Before I go further, I get the impression that you might not entirely 'get' the concept of context in XSLT. This is important and will make your life simpler. At any time in XSLT there is one and only context node. This is the node (element, attribute, comment, etc) currently being 'processed'. Inside a template called via xsl:select the node that has been selected is the context node. So, given your xml:
<alpha_top>This prints.
<beta>This doesn't.
<alpha_bottom>This too prints.</alpha_bottom>
</beta>
</alpha_top>
and the following:
<xsl:apply-templates select='beta'/>
and
<xsl:template match='beta'>...</xsl:template>
the beta node will be the context node inside the template. There's a bit more to it than that but not much.
So, when you start your stylesheet with something like:
<xsl:template match='/'>
<xsl:apply-templates select='alpha_top'/>
</xsl:apply-templates>
you are selecting the children of the document node (the only child element is the alpha_top element). Your xpath statement inside there is relative to the context node.
Now, in that top level template you might decide that you only want to process your alpha_bottom nodes. Then you could put in a statement like:
<xsl:template match='/>
<xsl:apply-templates select='//alpha_top'/>
</xsl:template>
This would walk down the tree and select all alpha_top elements and nothing else.

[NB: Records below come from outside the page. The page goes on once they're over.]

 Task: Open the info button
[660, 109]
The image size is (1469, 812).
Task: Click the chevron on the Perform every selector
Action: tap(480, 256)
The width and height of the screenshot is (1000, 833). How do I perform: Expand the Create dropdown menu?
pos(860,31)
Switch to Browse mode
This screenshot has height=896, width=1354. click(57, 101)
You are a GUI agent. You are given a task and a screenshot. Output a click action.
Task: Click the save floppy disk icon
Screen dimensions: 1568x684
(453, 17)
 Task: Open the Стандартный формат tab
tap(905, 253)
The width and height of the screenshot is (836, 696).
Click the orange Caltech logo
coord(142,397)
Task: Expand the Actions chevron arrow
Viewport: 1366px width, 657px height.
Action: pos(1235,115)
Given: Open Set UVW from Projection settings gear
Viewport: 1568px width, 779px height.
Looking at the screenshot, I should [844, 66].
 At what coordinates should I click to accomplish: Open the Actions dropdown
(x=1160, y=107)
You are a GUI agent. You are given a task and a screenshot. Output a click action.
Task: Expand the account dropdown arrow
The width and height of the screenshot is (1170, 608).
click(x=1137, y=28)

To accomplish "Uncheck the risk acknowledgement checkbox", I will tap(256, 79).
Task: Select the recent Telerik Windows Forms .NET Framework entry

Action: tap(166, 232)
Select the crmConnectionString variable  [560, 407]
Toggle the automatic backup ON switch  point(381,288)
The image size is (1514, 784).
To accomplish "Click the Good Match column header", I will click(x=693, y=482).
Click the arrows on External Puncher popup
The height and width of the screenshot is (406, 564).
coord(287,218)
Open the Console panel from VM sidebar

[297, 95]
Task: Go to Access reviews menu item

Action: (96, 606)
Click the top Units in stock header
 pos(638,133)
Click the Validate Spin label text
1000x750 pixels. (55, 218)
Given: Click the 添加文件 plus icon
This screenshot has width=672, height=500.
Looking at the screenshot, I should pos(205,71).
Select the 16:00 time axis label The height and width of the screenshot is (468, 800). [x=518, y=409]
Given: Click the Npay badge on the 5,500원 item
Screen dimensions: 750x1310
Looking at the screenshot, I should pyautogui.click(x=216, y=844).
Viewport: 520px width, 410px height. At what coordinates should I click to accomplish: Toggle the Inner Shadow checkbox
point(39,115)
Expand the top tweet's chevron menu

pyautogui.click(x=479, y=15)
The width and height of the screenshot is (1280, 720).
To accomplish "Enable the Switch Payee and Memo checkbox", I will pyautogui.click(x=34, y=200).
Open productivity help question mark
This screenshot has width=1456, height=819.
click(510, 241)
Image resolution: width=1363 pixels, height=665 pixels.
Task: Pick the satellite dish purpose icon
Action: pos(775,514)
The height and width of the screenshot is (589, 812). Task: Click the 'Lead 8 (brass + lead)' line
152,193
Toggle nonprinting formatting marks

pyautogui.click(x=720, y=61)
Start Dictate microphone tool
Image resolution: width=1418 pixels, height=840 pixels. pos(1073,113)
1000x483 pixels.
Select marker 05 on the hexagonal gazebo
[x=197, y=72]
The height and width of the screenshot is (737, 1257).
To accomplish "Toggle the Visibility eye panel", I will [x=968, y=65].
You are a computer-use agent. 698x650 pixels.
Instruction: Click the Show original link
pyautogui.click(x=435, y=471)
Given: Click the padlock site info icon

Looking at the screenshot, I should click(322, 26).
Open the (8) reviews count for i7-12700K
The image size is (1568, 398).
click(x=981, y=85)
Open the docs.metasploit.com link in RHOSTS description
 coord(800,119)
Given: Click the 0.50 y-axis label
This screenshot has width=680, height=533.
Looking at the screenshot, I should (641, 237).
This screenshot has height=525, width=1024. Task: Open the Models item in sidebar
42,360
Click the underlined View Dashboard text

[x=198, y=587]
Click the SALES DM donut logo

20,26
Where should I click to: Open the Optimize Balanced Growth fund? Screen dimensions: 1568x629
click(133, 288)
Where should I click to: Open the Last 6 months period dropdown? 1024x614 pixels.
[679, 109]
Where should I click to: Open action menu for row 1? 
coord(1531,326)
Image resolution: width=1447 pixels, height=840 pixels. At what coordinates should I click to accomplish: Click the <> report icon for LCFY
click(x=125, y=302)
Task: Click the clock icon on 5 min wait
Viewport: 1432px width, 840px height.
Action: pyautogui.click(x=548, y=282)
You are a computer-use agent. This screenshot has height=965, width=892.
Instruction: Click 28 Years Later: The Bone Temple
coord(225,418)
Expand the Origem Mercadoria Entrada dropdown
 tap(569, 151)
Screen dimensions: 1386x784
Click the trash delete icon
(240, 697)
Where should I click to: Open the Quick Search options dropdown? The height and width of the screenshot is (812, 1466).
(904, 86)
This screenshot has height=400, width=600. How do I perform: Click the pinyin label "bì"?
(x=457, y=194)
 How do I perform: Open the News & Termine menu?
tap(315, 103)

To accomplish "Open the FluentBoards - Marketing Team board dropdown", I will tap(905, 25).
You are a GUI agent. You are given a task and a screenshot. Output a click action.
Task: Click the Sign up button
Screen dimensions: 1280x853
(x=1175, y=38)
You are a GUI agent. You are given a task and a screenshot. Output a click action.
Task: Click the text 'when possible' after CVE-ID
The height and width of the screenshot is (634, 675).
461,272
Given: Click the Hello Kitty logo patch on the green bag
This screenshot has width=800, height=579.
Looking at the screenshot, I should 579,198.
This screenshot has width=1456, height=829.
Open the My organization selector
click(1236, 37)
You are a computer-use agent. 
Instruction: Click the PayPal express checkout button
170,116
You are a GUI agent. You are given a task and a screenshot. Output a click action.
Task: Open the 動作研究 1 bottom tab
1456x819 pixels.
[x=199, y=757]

Alternatively you could process all your elements and simply ignore the content of the beta node:
<xsl:template match='beta'>
<xsl:apply-templates/>
</xsl:template>
(as I mentioned in my other reply to you xsl:apply-templates with no select attribute is the same as using select=''*).
This will ignore the content of the beta node but process all of it's children (assuming you have templates).
So, ignoring elements in your output is basically a matter of using the correct xpath statements in your select attributes. Of course, you might want a good xpath tutorial :)
The probably simplest solution to your problem is this:
<xsl:template match="alpha_top|alpha_bottom">
<xsl:copy>
<xsl:value-of select="text()" />
<xsl:apply-templates />
</xsl:copy>
</xs:template>
<xsl:template match="text()" />
This does not exhibit the same white-space behavior you have in your example, but this is probably irrelevant.